Assignment: Exact repetition is the task: copy every entry below.

Listed records:
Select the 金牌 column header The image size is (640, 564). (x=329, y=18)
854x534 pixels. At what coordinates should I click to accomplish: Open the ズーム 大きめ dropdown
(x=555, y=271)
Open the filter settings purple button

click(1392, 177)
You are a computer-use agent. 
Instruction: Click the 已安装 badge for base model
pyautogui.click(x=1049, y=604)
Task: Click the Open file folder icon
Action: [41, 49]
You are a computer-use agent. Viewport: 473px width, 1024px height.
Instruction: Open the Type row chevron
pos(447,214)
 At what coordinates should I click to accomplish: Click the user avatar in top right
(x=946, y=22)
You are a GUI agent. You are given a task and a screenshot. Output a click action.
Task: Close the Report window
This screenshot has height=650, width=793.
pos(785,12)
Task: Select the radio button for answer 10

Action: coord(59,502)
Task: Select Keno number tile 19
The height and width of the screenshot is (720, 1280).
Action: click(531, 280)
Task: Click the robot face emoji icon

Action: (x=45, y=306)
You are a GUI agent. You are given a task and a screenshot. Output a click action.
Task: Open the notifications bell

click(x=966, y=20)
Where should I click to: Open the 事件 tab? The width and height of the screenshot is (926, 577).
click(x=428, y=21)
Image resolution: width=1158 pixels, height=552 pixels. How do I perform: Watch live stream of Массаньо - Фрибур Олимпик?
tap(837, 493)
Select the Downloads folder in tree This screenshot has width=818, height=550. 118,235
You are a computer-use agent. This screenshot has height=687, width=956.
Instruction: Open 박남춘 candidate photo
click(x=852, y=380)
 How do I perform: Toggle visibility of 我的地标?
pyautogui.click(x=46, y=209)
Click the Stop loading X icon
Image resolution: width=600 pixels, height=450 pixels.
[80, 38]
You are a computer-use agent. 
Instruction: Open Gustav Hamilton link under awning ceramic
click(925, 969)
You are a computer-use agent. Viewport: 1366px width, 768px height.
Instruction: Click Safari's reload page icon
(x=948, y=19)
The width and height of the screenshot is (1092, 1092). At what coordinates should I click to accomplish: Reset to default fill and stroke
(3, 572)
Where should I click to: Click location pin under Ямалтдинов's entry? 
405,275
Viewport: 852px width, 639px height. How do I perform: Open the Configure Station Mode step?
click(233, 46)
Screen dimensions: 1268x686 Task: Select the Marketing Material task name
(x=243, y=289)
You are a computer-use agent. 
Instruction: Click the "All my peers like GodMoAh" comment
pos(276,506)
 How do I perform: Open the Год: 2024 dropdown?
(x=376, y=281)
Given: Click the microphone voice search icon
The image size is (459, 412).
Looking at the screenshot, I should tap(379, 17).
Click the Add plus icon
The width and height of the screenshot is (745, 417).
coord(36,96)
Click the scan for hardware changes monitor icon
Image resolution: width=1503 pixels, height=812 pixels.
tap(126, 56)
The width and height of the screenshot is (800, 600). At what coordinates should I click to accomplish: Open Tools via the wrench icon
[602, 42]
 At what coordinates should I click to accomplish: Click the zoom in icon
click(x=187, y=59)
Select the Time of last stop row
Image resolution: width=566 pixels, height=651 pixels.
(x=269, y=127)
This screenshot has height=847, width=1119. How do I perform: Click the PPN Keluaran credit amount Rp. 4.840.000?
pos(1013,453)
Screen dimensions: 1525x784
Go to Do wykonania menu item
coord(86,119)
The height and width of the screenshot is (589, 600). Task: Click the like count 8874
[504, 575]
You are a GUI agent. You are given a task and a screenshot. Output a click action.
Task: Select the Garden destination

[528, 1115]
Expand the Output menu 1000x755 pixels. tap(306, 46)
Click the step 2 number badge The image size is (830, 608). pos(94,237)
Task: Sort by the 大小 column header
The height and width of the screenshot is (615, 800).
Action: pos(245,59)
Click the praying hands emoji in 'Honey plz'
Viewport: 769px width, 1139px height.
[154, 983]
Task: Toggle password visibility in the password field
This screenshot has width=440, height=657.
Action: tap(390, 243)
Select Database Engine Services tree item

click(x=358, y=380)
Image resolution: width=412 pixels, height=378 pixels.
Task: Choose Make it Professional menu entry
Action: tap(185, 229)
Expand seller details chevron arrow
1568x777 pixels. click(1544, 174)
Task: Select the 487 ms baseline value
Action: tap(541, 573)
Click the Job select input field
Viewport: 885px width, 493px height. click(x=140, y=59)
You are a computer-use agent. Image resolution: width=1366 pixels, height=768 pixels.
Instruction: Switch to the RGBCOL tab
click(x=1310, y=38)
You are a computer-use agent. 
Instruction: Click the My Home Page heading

Solved problem:
Select the 金牌 column header The image size is (640, 564). (x=329, y=18)
854x534 pixels. At what coordinates should I click to accomplish: Open the ズーム 大きめ dropdown
(x=555, y=271)
Open the filter settings purple button

click(1392, 177)
You are a computer-use agent. 
Instruction: Click the 已安装 badge for base model
pyautogui.click(x=1049, y=604)
Task: Click the Open file folder icon
Action: [41, 49]
You are a computer-use agent. Viewport: 473px width, 1024px height.
Instruction: Open the Type row chevron
pos(447,214)
 At what coordinates should I click to accomplish: Click the user avatar in top right
(x=946, y=22)
You are a GUI agent. You are given a task and a screenshot. Output a click action.
Task: Close the Report window
This screenshot has height=650, width=793.
pos(785,12)
Task: Select the radio button for answer 10

Action: coord(59,502)
Task: Select Keno number tile 19
The height and width of the screenshot is (720, 1280).
Action: click(531, 280)
Task: Click the robot face emoji icon

Action: (x=45, y=306)
You are a GUI agent. You are given a task and a screenshot. Output a click action.
Task: Open the notifications bell

click(x=966, y=20)
Where should I click to: Open the 事件 tab? The width and height of the screenshot is (926, 577).
click(x=428, y=21)
Image resolution: width=1158 pixels, height=552 pixels. How do I perform: Watch live stream of Массаньо - Фрибур Олимпик?
tap(837, 493)
Select the Downloads folder in tree This screenshot has width=818, height=550. 118,235
You are a computer-use agent. This screenshot has height=687, width=956.
Instruction: Open 박남춘 candidate photo
click(x=852, y=380)
 How do I perform: Toggle visibility of 我的地标?
pyautogui.click(x=46, y=209)
Click the Stop loading X icon
Image resolution: width=600 pixels, height=450 pixels.
[80, 38]
You are a computer-use agent. 
Instruction: Open Gustav Hamilton link under awning ceramic
click(925, 969)
You are a computer-use agent. Viewport: 1366px width, 768px height.
Instruction: Click Safari's reload page icon
(x=948, y=19)
The width and height of the screenshot is (1092, 1092). At what coordinates should I click to accomplish: Reset to default fill and stroke
(3, 572)
Where should I click to: Click location pin under Ямалтдинов's entry? 
405,275
Viewport: 852px width, 639px height. How do I perform: Open the Configure Station Mode step?
click(233, 46)
Screen dimensions: 1268x686 Task: Select the Marketing Material task name
(x=243, y=289)
You are a computer-use agent. 
Instruction: Click the "All my peers like GodMoAh" comment
pos(276,506)
 How do I perform: Open the Год: 2024 dropdown?
(x=376, y=281)
Given: Click the microphone voice search icon
The image size is (459, 412).
Looking at the screenshot, I should tap(379, 17).
Click the Add plus icon
The width and height of the screenshot is (745, 417).
coord(36,96)
Click the scan for hardware changes monitor icon
Image resolution: width=1503 pixels, height=812 pixels.
tap(126, 56)
The width and height of the screenshot is (800, 600). At what coordinates should I click to accomplish: Open Tools via the wrench icon
[602, 42]
 At what coordinates should I click to accomplish: Click the zoom in icon
click(x=187, y=59)
Select the Time of last stop row
Image resolution: width=566 pixels, height=651 pixels.
(x=269, y=127)
This screenshot has height=847, width=1119. How do I perform: Click the PPN Keluaran credit amount Rp. 4.840.000?
pos(1013,453)
Screen dimensions: 1525x784
Go to Do wykonania menu item
coord(86,119)
The height and width of the screenshot is (589, 600). Task: Click the like count 8874
[504, 575]
You are a GUI agent. You are given a task and a screenshot. Output a click action.
Task: Select the Garden destination

[528, 1115]
Expand the Output menu 1000x755 pixels. tap(306, 46)
Click the step 2 number badge The image size is (830, 608). pos(94,237)
Task: Sort by the 大小 column header
The height and width of the screenshot is (615, 800).
Action: pos(245,59)
Click the praying hands emoji in 'Honey plz'
Viewport: 769px width, 1139px height.
[154, 983]
Task: Toggle password visibility in the password field
This screenshot has width=440, height=657.
Action: tap(390, 243)
Select Database Engine Services tree item

click(x=358, y=380)
Image resolution: width=412 pixels, height=378 pixels.
Task: Choose Make it Professional menu entry
Action: tap(185, 229)
Expand seller details chevron arrow
1568x777 pixels. click(1544, 174)
Task: Select the 487 ms baseline value
Action: tap(541, 573)
Click the Job select input field
Viewport: 885px width, 493px height. click(x=140, y=59)
You are a computer-use agent. Image resolution: width=1366 pixels, height=768 pixels.
Instruction: Switch to the RGBCOL tab
click(x=1310, y=38)
You are a computer-use agent. 
Instruction: Click the My Home Page heading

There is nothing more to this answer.